(Records from a collection)
-------

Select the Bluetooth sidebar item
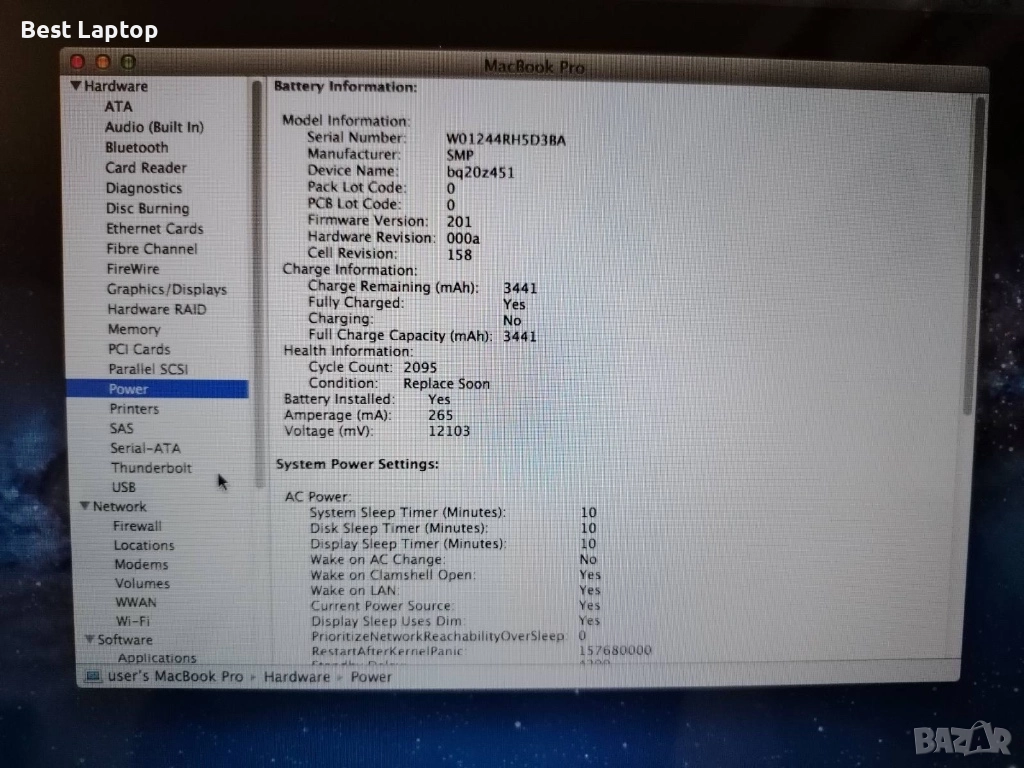Screen dimensions: 1024x768 pyautogui.click(x=137, y=147)
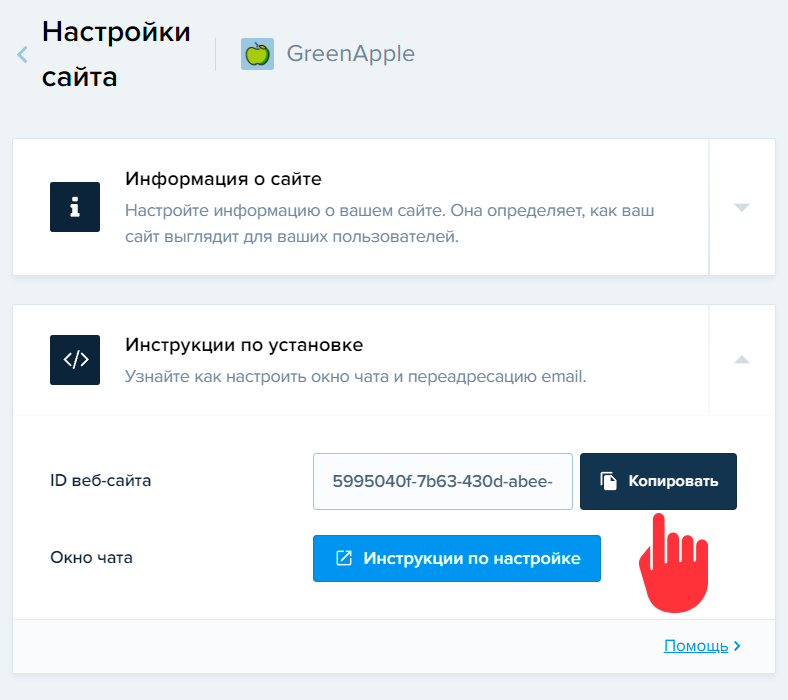Click the copy icon inside Копировать button
The width and height of the screenshot is (788, 700).
click(608, 481)
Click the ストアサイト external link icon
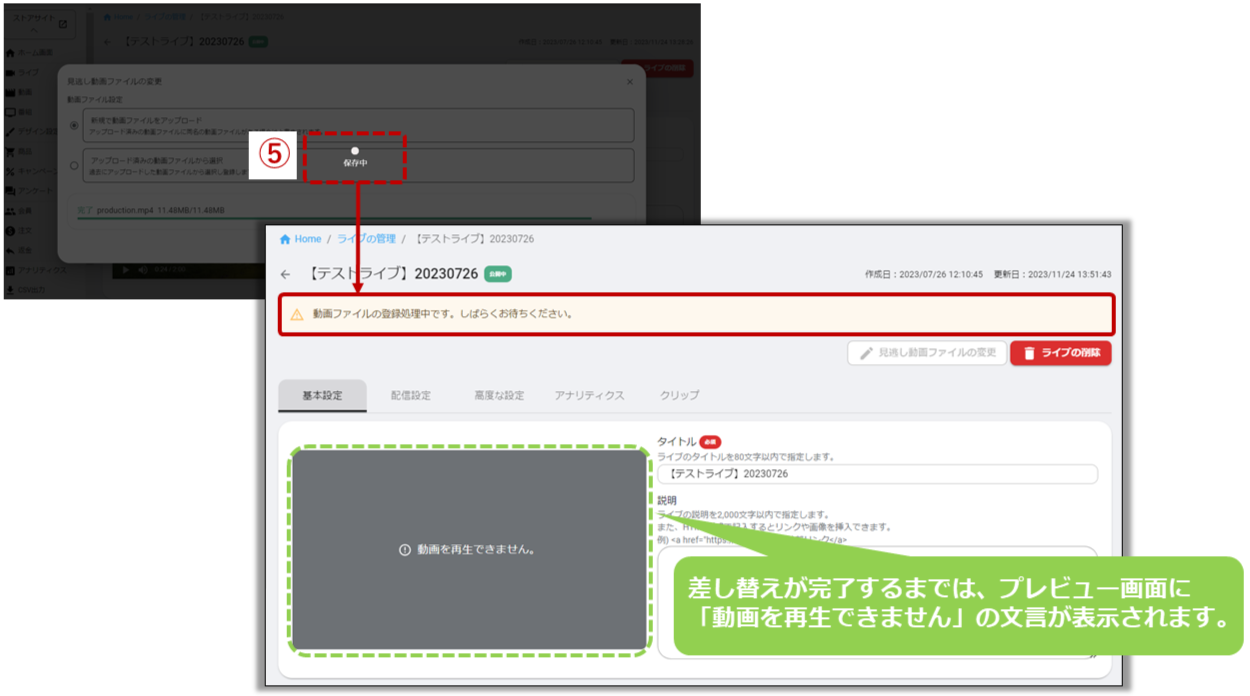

-------

» **WHAT TO PRODUCE**: Transcribe the lines above exactly, setting aside any picture among them.

» **WRITTEN ANSWER**:
Select the Bluetooth sidebar item
Screen dimensions: 1024x768 pyautogui.click(x=137, y=147)
Click the copy icon inside Копировать button
The width and height of the screenshot is (788, 700).
click(608, 481)
Click the ストアサイト external link icon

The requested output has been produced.